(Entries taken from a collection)
━━━━━━━━━━━━━━━━━━━━
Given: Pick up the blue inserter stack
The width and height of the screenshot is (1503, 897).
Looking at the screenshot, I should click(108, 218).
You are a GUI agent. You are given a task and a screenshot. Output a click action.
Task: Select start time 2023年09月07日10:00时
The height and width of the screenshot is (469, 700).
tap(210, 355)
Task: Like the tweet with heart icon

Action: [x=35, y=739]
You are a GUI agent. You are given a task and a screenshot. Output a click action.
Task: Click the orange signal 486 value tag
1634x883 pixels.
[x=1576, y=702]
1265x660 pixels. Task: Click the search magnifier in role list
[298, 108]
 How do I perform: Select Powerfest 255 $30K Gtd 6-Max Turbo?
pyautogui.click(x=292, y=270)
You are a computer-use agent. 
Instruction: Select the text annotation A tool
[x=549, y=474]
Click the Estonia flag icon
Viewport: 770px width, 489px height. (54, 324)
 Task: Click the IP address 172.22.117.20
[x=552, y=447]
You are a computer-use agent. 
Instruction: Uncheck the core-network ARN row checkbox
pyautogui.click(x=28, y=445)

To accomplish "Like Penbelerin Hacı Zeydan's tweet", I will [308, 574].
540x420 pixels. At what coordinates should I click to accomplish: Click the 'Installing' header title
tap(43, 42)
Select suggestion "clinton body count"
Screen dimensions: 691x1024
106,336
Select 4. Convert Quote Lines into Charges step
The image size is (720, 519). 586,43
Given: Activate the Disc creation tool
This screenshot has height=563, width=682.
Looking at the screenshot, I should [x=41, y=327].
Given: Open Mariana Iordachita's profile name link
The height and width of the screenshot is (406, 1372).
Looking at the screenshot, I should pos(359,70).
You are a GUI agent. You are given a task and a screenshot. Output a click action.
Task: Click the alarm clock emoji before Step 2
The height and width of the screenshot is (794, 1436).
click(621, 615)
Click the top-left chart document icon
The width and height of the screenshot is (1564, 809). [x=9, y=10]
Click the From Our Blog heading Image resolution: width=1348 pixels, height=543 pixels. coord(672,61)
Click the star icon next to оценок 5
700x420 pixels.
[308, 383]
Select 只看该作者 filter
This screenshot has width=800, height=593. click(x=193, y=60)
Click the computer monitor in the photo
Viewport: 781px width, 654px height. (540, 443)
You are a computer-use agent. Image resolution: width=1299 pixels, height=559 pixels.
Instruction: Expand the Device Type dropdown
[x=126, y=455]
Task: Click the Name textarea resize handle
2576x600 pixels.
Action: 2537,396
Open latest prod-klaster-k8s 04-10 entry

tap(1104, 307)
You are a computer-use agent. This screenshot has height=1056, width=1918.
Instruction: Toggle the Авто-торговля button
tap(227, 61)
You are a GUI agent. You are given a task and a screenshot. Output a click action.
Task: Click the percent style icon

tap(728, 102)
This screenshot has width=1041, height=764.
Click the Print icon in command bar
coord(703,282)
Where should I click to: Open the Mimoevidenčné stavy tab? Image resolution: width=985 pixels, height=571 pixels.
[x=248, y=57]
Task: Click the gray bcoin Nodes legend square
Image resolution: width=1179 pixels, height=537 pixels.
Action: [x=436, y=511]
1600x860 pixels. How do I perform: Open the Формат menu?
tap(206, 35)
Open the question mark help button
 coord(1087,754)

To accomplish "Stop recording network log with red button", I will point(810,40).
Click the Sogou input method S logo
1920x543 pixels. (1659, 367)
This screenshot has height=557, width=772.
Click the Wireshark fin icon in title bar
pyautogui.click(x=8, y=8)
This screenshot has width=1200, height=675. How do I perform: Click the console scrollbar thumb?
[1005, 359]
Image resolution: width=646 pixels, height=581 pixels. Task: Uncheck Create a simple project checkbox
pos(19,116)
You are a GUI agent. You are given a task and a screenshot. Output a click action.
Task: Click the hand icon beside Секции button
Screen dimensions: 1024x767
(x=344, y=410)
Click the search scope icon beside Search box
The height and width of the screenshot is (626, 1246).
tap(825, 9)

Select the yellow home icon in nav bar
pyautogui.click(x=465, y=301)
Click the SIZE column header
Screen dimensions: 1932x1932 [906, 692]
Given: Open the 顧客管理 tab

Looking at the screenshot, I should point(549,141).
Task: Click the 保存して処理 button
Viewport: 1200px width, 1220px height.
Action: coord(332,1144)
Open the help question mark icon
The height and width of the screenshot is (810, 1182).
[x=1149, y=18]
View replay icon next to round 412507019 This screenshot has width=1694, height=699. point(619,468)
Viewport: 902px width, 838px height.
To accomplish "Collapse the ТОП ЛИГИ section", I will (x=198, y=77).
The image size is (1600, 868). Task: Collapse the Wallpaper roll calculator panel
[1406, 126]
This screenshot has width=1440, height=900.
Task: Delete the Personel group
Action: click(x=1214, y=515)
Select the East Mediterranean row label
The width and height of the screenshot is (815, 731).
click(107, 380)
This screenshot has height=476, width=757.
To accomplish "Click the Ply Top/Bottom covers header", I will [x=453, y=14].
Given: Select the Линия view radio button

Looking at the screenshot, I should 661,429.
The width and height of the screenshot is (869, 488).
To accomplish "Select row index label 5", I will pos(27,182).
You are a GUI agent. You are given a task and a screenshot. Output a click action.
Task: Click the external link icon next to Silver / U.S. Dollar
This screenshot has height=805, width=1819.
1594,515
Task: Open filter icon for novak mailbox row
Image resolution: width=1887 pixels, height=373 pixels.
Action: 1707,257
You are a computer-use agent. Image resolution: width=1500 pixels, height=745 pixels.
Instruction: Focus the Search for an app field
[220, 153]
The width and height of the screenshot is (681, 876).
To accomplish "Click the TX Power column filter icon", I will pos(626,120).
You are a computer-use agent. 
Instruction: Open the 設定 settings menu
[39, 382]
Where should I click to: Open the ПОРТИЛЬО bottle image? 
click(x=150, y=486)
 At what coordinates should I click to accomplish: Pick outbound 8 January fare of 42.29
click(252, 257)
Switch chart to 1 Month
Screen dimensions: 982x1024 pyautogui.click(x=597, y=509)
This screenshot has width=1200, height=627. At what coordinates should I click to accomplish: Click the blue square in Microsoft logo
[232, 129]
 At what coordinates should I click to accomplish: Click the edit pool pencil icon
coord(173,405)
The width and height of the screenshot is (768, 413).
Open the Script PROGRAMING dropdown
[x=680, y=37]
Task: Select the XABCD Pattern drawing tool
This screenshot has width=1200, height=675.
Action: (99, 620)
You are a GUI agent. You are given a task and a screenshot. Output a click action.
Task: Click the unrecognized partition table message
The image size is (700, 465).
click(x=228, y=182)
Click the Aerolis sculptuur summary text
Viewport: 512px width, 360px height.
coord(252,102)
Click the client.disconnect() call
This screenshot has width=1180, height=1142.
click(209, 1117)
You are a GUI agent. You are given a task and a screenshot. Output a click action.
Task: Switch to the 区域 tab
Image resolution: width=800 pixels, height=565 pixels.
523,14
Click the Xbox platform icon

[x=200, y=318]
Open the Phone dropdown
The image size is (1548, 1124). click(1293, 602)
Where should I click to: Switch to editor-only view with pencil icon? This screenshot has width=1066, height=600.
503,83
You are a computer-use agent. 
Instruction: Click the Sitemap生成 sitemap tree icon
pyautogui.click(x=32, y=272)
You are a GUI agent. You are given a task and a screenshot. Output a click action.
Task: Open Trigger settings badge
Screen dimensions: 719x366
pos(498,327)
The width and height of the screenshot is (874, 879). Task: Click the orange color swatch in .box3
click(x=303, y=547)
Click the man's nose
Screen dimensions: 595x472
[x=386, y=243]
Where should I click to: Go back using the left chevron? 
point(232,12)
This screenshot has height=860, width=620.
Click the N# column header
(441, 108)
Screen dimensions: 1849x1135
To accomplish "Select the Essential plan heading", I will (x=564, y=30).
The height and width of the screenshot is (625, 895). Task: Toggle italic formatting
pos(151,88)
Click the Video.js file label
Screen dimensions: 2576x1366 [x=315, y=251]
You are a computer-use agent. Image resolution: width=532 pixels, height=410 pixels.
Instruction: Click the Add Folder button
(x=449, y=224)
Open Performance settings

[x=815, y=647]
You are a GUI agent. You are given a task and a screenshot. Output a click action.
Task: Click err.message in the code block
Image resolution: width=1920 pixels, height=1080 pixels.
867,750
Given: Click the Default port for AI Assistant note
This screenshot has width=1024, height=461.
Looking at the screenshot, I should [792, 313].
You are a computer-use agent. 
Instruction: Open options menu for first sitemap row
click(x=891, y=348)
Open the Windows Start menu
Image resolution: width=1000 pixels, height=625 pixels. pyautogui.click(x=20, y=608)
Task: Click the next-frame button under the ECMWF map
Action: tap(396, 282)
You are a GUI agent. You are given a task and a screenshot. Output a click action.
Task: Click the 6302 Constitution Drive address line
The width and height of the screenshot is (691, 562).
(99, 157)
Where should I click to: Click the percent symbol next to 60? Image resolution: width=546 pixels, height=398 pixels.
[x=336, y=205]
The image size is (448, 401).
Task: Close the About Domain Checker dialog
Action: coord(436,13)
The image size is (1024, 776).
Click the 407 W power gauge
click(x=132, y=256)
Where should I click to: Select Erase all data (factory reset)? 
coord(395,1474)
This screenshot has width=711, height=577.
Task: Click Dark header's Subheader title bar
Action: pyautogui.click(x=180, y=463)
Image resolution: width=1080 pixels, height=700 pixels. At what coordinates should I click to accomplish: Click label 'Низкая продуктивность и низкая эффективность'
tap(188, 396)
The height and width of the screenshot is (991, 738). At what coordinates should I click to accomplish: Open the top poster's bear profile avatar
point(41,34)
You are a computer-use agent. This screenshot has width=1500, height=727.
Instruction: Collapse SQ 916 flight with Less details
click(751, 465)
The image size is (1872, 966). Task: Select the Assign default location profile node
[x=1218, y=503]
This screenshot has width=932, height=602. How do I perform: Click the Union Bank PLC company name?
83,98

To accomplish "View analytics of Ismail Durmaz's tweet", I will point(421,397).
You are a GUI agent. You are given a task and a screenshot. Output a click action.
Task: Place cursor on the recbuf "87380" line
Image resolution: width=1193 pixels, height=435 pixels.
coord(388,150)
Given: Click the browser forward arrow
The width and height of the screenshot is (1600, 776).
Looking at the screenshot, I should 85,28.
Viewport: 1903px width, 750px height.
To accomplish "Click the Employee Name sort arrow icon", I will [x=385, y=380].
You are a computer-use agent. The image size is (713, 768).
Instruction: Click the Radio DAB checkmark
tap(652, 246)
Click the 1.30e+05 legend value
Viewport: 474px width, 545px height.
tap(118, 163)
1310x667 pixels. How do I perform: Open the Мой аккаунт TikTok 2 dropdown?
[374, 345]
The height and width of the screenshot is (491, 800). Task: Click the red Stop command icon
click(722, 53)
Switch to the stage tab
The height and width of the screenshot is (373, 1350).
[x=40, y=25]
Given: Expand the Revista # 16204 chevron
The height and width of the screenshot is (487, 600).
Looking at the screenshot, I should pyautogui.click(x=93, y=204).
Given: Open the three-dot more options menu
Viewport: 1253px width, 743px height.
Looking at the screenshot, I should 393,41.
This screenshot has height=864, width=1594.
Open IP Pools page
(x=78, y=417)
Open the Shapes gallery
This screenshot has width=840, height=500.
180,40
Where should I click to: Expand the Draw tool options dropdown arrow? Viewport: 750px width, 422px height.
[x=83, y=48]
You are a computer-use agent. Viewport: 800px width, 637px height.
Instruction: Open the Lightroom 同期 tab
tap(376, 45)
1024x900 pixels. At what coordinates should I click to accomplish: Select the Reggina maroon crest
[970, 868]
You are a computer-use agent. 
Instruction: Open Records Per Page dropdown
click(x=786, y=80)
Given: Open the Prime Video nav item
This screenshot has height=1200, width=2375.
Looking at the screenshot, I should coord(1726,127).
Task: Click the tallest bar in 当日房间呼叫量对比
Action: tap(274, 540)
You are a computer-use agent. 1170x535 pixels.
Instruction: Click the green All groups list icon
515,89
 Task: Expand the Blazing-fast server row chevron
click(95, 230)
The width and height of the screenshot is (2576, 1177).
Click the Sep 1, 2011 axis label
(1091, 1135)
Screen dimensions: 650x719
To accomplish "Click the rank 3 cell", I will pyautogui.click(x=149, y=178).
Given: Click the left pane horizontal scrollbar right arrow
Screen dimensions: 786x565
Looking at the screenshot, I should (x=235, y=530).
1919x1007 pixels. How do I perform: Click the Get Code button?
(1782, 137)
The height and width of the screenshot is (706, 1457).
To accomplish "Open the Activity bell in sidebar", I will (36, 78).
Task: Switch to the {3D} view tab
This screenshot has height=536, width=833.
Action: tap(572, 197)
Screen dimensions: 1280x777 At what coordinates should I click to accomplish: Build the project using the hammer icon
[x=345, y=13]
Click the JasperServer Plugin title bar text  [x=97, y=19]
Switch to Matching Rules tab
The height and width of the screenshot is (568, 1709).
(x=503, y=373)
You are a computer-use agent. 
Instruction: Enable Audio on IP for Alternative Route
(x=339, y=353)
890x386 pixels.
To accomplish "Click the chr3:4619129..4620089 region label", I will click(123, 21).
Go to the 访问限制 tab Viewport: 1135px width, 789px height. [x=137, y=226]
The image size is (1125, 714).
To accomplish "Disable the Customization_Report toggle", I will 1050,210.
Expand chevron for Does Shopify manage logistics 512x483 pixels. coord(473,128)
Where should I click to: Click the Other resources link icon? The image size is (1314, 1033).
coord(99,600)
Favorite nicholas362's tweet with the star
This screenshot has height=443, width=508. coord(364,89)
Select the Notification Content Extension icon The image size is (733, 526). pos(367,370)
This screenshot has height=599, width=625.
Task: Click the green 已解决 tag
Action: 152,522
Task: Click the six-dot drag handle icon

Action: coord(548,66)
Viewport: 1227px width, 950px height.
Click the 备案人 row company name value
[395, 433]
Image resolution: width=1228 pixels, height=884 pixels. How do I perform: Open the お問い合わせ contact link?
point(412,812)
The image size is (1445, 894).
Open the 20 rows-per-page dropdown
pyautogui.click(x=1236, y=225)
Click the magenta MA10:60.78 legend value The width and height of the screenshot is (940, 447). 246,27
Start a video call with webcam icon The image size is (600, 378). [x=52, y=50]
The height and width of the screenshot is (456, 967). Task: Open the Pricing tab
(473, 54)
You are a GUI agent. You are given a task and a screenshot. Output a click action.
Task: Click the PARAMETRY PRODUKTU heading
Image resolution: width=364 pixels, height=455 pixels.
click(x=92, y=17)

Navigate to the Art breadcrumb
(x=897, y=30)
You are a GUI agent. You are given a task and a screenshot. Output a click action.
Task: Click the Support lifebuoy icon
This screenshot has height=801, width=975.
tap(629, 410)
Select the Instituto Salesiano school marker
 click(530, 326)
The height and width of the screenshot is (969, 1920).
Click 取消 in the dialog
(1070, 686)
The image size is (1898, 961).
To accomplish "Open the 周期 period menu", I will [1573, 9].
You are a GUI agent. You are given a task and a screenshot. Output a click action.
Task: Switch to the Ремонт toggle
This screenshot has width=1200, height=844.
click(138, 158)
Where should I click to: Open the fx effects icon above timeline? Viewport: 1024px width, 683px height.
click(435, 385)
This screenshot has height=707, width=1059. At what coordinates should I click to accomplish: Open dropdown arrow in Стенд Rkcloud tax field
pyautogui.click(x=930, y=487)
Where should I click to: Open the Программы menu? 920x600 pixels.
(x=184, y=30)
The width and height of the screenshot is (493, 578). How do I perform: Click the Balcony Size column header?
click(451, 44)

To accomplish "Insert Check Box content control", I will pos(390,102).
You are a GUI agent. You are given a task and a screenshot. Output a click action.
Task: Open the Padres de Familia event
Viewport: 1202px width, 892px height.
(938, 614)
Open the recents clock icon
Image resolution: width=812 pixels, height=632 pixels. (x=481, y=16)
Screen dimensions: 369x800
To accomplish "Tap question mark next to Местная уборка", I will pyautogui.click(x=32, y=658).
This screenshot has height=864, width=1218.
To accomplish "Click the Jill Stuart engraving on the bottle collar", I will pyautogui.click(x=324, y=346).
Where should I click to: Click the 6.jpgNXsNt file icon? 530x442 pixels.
━━━━━━━━━━━━━━━━━━━━
- **EXERCISE**: Given the records above, restate word for word only the lines starting at the one with "Instruction: Open the 設定 settings menu" and ending at the one with "Screen dimensions: 1849x1135".

- **REPLY TO THE EXERCISE**:
Instruction: Open the 設定 settings menu
[39, 382]
Where should I click to: Open the ПОРТИЛЬО bottle image? 
click(x=150, y=486)
 At what coordinates should I click to accomplish: Pick outbound 8 January fare of 42.29
click(252, 257)
Switch chart to 1 Month
Screen dimensions: 982x1024 pyautogui.click(x=597, y=509)
This screenshot has width=1200, height=627. At what coordinates should I click to accomplish: Click the blue square in Microsoft logo
[232, 129]
 At what coordinates should I click to accomplish: Click the edit pool pencil icon
coord(173,405)
The width and height of the screenshot is (768, 413).
Open the Script PROGRAMING dropdown
[x=680, y=37]
Task: Select the XABCD Pattern drawing tool
This screenshot has width=1200, height=675.
Action: (99, 620)
You are a GUI agent. You are given a task and a screenshot. Output a click action.
Task: Click the unrecognized partition table message
The image size is (700, 465).
click(x=228, y=182)
Click the Aerolis sculptuur summary text
Viewport: 512px width, 360px height.
coord(252,102)
Click the client.disconnect() call
This screenshot has width=1180, height=1142.
click(209, 1117)
You are a GUI agent. You are given a task and a screenshot. Output a click action.
Task: Switch to the 区域 tab
Image resolution: width=800 pixels, height=565 pixels.
523,14
Click the Xbox platform icon

[x=200, y=318]
Open the Phone dropdown
The image size is (1548, 1124). click(1293, 602)
Where should I click to: Switch to editor-only view with pencil icon? This screenshot has width=1066, height=600.
503,83
You are a computer-use agent. 
Instruction: Click the Sitemap生成 sitemap tree icon
pyautogui.click(x=32, y=272)
You are a GUI agent. You are given a task and a screenshot. Output a click action.
Task: Open Trigger settings badge
Screen dimensions: 719x366
pos(498,327)
The width and height of the screenshot is (874, 879). Task: Click the orange color swatch in .box3
click(x=303, y=547)
Click the man's nose
Screen dimensions: 595x472
[x=386, y=243]
Where should I click to: Go back using the left chevron? 
point(232,12)
This screenshot has height=860, width=620.
Click the N# column header
(441, 108)
Screen dimensions: 1849x1135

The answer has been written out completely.